Assignment: Give exactly the lines from the one that contains "34-35 (148, 749)" through the end of the entries below, both included; the pictures stay out.

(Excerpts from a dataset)
• • • • • • •

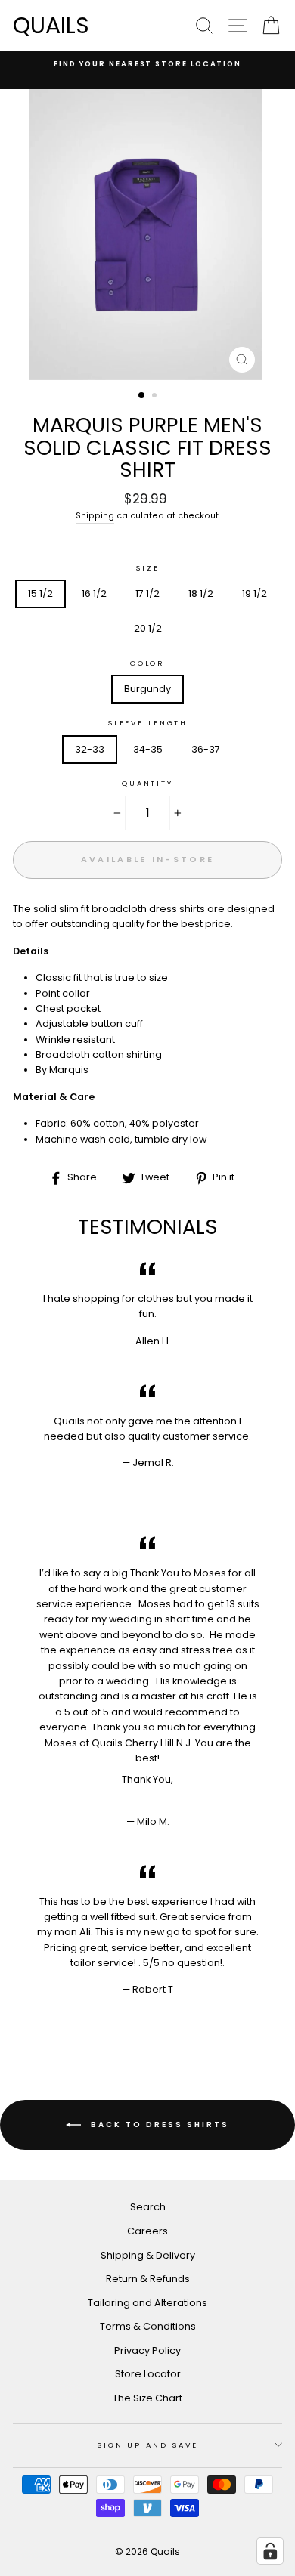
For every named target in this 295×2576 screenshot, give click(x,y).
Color (147, 663)
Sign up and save (147, 2445)
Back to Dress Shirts (158, 2124)
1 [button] (142, 396)
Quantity (147, 783)
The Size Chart (147, 2398)
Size (147, 568)
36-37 (205, 749)
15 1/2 (40, 593)
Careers (147, 2231)
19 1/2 (254, 593)
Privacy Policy (147, 2350)
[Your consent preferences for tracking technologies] (270, 2551)
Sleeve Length (147, 723)
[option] (147, 64)
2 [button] (156, 396)
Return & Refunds (148, 2278)
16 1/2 (94, 593)
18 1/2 (200, 593)
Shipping (95, 515)
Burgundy (147, 688)
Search (148, 2206)
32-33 (89, 749)
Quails (51, 25)
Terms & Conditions (148, 2326)
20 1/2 (148, 628)
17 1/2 (147, 593)
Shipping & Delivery (148, 2255)
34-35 (148, 749)
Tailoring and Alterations (147, 2302)
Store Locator (148, 2373)
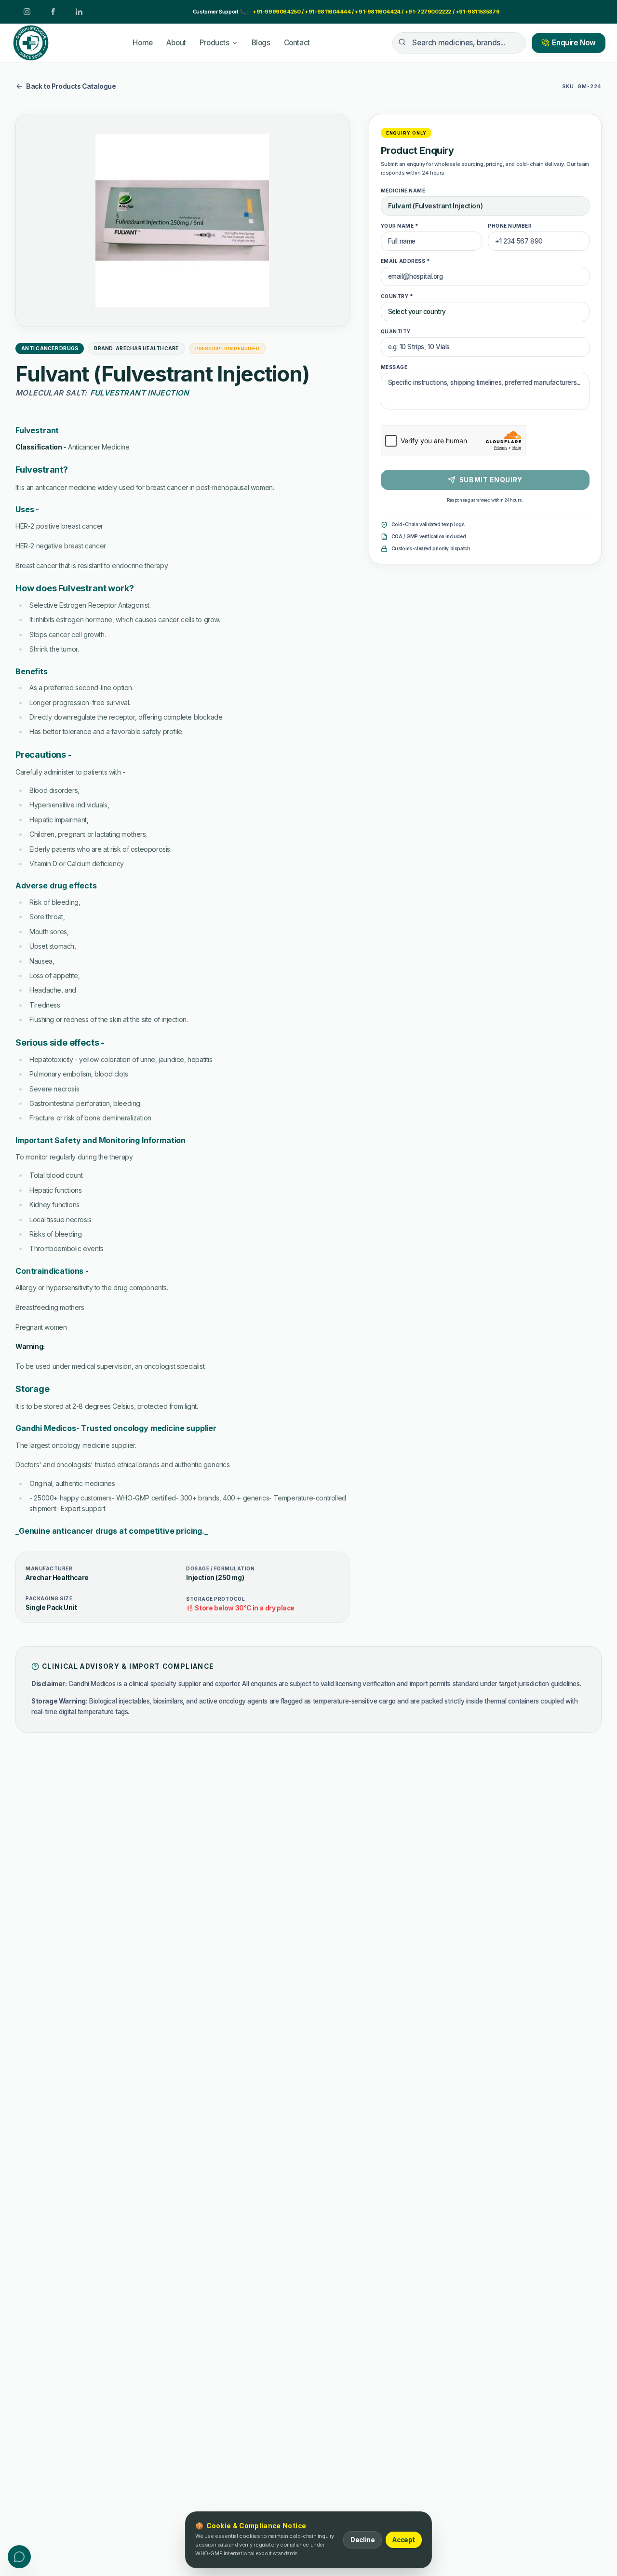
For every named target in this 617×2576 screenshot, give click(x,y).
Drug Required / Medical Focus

• • • • • • •

Expected answer:
34-35 (148, 749)
Tailoring and Alterations (147, 2302)
Store Locator (148, 2373)
For every named target in this 617×2576 screenshot, give click(x,y).
Drug Required / Medical Focus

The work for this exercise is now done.